Les diasporas développent-elles un nationalisme de longue distance qui s’exprimerait sur un mode très radical (fermé à tout compromis, extrémiste) et permettrait le renforcement de l’identité ethnique des « dispersés » ? Telles sont les questions abordées par Alain Dieckhoff, directeur de recherche CNRS et directeur du Centre de recherches internationales de Sciences Po dans son article The Jewish Diaspora and Israel: belonging at distance (Nations and Nationalism, avril 2017). Il expose ici sa démarche et ses résultats.
Une recherche de terrain
“Avec ce travail, j’ai voulu tester empiriquement cette double hypothèse de nationalisme à distance qui avait été avancée par le politiste Benedict Anderson, un théoricien majeur du nationalisme de la fin du XXe (avec Ernest Gellner et Anthony Smith). J’ai choisi de le faire à partir du cas d’une diaspora archétypale, à savoir la diaspora juive, installée aux États-Unis qui, avec 5.2 millions de personnes représente 70% de la diaspora juive mondiale. C’était donc un “terrain significatif”. Par ailleurs, il était rendu possible, grâce aux nombreuses données rassemblées par les grandes organisations juives américaines. J’ai ainsi pu dresser un portrait détaillé des attitudes de la judaïcité américaine par rapport à l’État d’Israël.
Une diaspora majoritairement “pacifiste”
Le premier constat, pas très surprenant, est que l’attachement à Israël est élevé, autour de 70% des personnes interrogées. En revanche, le second constat est nettement moins attendu : cet attachement est loin de se conjuguer avec des positions politiques de droite et avec le soutien au nationalisme intransigeant défendu par le parti du Likoud, actuellement au pouvoir en Israël. Bien entendu il existe, aux États-Unis, des juifs qui soutiennent sans ambiguïté cette ligne idéologique, mais ils sont minoritaires.
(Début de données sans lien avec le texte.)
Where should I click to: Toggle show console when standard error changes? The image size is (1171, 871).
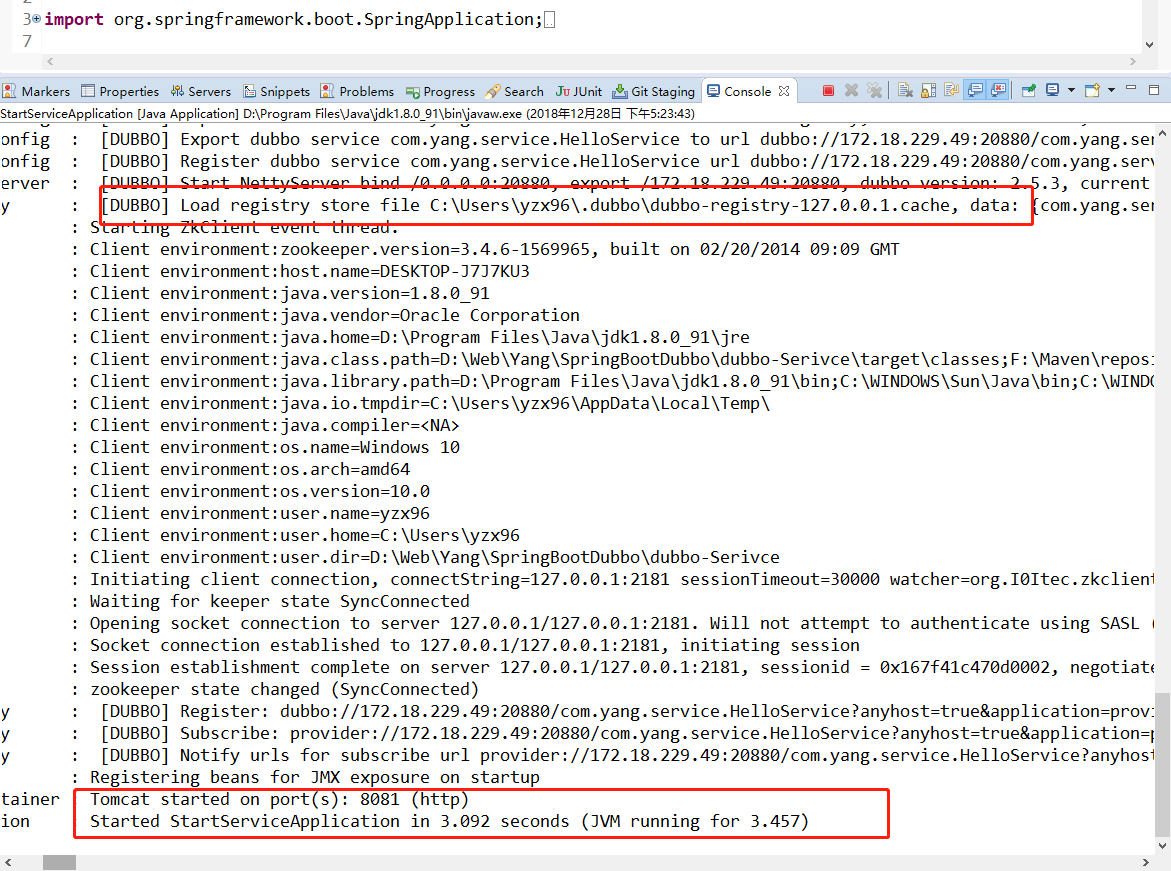[x=998, y=91]
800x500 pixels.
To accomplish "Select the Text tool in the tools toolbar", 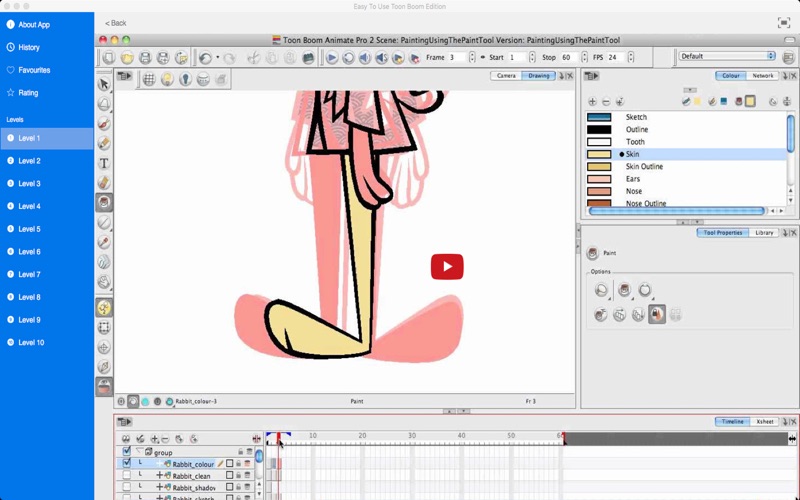I will click(104, 163).
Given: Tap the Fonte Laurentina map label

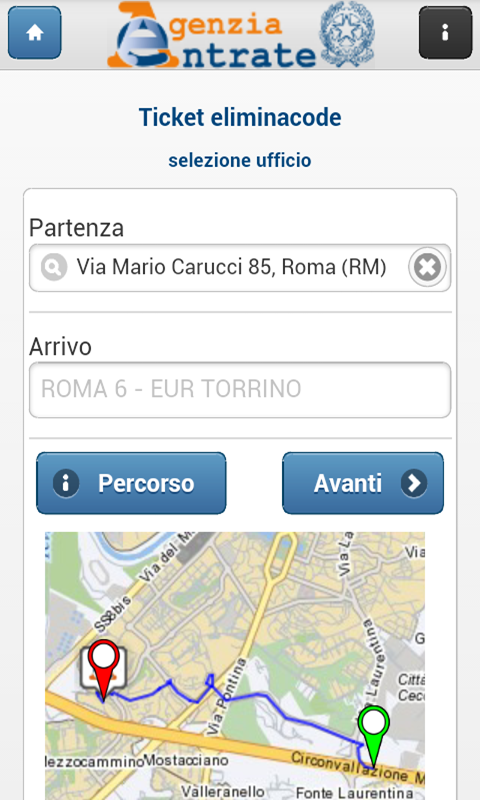Looking at the screenshot, I should 355,792.
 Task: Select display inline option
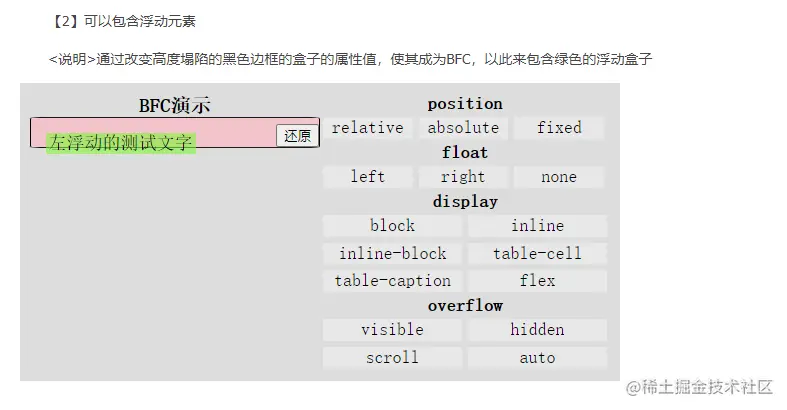(537, 226)
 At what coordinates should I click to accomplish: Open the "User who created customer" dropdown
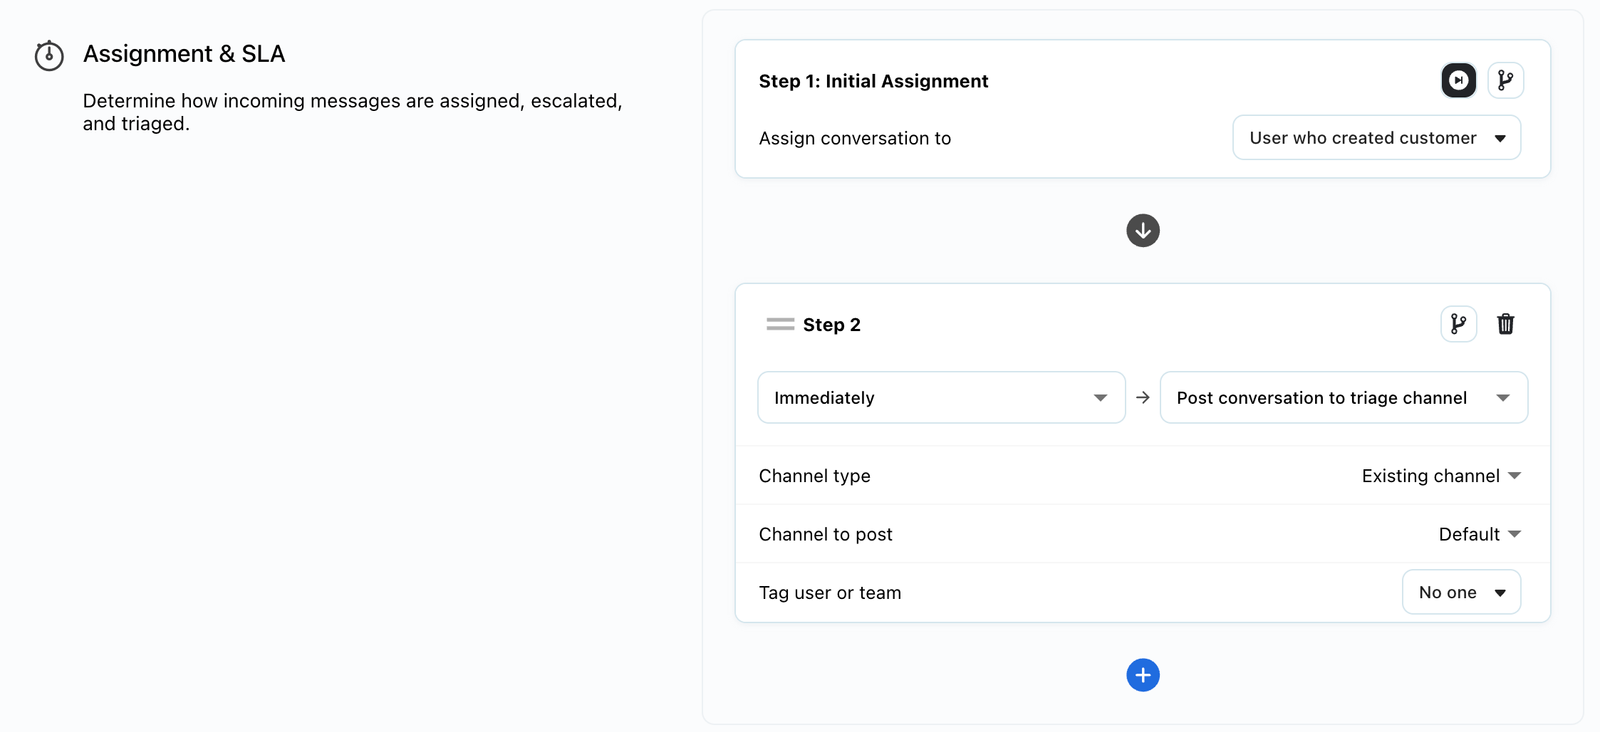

La majorité adopte un positionnement politique modéré et est favorable à un compromis sur la question palestinienne. Cette situation explique l’écho qu’a trouvé le groupe de pression JStreet qui défend précisément auprès des Congressmen américains la solution des deux Etats, une perspective en rupture avec tout nationalisme irrédentiste. Alors même qu’ils pourraient en théorie adopter un nationalisme pro-israélien débridé, puisque ce positionnement politique ne nuirait en rien à leur situation aux États-Unis, les juifs américains choisissent majoritairement le principe de responsabilité en défendant l’idée d’un compromis territorial en Israël/Palestine.
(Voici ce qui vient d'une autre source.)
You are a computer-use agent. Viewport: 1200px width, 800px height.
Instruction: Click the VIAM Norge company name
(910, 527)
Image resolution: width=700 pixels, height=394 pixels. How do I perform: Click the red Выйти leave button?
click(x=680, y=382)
L’identité ne peut être alimentée par le seul nationalisme
La seconde hypothèse de Benedict Anderson est que le nationalisme de longue distance est un facteur de renforcement de l’identité ethnique. Qu’en est-il précisément dans le cas qui nous intéresse ? D’abord, si, globalement l’attachement à Israël est élevé, il varie aussi beaucoup selon le degré de religiosité des juifs américains. Ainsi, 68% des juifs orthodoxes déclarent être émotionnellement attachés à l’État d’Israël alors que seuls 24% de ceux qui se définissent comme « juste juifs » (sans affiliation religieuse) vont dans ce sens. Toutes les données dont nous disposons convergent : l’engagement pro-israélien des juifs américains est d’autant plus prononcé qu’ils sont pratiquants sur le plan religieux.
La conclusion s’impose : le “pro-israélisme” est lié à l’appartenance religieuse des individus. Il ne fonctionne pas comme un substitut qui permettrait aux juifs non-religieux de se doter d’une forte identité ethnique. En réalité, il convient même d’aller plus loin : plus les juifs américains sont sécularisés, plus ils sont distants par rapport à Israël, rendant toute forme de nationalisme de longue distance impossible à terme. Lorsque l’ethnicité devient trop symbolique, le risque de sa disparition s’avère de plus en plus important et le nationalisme de longue distance n’est plus d’aucun secours : il ne peut revigorer des identités déjà affaiblies.
La nécessité du comparatisme
L’invalidation de la double hypothèse de Benedict Anderson – avec lequel, hélas, le dialogue intellectuel n’est plus possible (il est décédé en décembre 2015) – à partir de « l’exemple-modèle » juif relativise la validité générale de son intuition. Il serait nécessaire de disposer de plus d’études systématiques sur d’autres diasporas qu’elles soutiennent un État existant (Turquie), ou qu’elles promeuvent un mouvement nationaliste aspirant à créer un Etat souverain (Kurdes, Tamouls…) pour mieux cerner les modalités et variables, de fonctionnement du nationalisme de longue distance. Encore et toujours seul davantage de comparatisme nous permettra de mieux saisir la complexité socio-politique.